Wednesday, March 30, 2016

US mining baron to be sentenced

Donald L. Blankenship, former Massey Energy CEO, was found guilty of a misdemeanor conspiracy to violate mine safety laws in December. An explosion at Massey's Upper Big Branch (UBB) Mine in southern West Virginia killed 29 men in 2010. Prosecutors stated that he made a "cold-blooded decision to gamble with the lives of the men and women who worked for him."

Assistant U.S. Attorney Steve Ruby explained:
 “The United States knows of no other case in which a major company's CEO has been convicted of a crime against worker-protection laws. But compare this crime to others seen more regularly. Which is worse: a poor, uneducated young man who sells drugs because he sees no other opportunity, or a multimillionaire executive, at the pinnacle of his power, who decides to subject his workers to a daily game of Russian roulette? Which is worse: that young man carrying a gun during a single drug deal—a crime that will earn him a five-year mandatory minimum prison sentence—or a CEO jeopardizing the lives of hundreds, day after day? Which is worse: stealing money or trampling on laws that protect human life? In each case, to ask the question is to answer it. Under any fair assessment, only a sentence of many years in prison could truly reflect the seriousness of Defendant’s crime and provide just punishment, which the law requires the court to do… It shocks the conscience that in the 21st century, knowing all that has been learned from decades of grief in our nation's mines, the CEO of a major coal company would willfully conspire against the laws that protect his workers' lives. One struggles for words to describe the inhumanity required for a mogul like Defendant to send working men and women into needless, mortal jeopardy for no purpose other than to pile up more money.”

Federal law says that willfully violating mine safety and health standards is worth, at most, a year in prison.

Robert Weissman, president of the watchdog group Public Citizen, agreed in a statement issued Tuesday:
“For decades, coal company executives have ruthlessly endangered the lives of coal miners, disregarding the law and sure they could escape, at worst, with slap-on-the-wrist penalties. It’s long past time for that era to be put to rest; doing so requires putting coal company executives in jail for their crimes. That is why it is so important that the notorious Don Blankenship be given the maximum jail time for his conspiracy conviction”

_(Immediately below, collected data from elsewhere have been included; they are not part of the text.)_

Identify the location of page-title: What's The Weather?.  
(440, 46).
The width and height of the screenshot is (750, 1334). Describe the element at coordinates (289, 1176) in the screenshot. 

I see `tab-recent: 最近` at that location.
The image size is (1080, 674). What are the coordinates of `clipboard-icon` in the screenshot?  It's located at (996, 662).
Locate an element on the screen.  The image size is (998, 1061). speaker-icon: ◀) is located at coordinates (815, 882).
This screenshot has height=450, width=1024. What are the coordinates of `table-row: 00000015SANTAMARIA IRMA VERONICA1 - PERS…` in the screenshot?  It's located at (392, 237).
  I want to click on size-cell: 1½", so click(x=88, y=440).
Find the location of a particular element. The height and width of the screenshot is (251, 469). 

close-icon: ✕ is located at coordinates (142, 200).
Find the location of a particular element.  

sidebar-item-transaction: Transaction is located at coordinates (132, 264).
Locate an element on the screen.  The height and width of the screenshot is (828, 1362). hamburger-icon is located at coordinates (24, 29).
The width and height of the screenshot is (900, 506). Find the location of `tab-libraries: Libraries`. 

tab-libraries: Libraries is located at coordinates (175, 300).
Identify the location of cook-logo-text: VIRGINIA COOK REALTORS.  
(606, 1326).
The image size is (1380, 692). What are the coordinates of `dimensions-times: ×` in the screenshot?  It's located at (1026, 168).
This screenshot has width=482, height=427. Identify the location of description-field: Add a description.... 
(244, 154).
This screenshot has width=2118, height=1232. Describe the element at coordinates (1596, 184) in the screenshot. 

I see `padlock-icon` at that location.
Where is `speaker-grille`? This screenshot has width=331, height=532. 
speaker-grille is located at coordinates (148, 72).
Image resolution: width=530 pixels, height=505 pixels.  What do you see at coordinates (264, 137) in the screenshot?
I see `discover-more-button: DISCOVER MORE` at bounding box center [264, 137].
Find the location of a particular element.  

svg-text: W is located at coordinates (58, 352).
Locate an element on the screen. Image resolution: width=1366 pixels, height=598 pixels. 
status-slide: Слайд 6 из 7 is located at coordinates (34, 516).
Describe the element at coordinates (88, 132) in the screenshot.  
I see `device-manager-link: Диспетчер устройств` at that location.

What SOYMB said at the time

1 comment:

ajohnstone said...

Don Blankenship, Massey Energy’s former CEO, has been sentenced to a year in prison and a year’s probation, with a federal judge saying his participation in a “dangerous conspiracy” had led to the deadliest US coal mine explosion in 40 years
It also included a $250,000 fine which pales into insignificance compared with $12 million he received upon retirement.

“By putting profits of the company ahead of the safety of your miners, you, Mr. Blankenship, created a culture of non-compliance at Upper Big Branch,” Judge Berger said. During the investigation, the Mine Safety and Health Administration found that a company culture favoring production over safety had contributed to the dangerous conditions that led to the coal dust explosion. Investigators found more than 1,100 flagrant safety violations at the mine, including improper ventilation of methane and poor escape routes. During the year preceding the explosion, Federal regulators had to order the closure of portions of the mine 60 times. The FBI even launched an investigation to find out whether the federal officials responsible for ensuring compliance with mining industry regulations had been bribed by Massey Energy.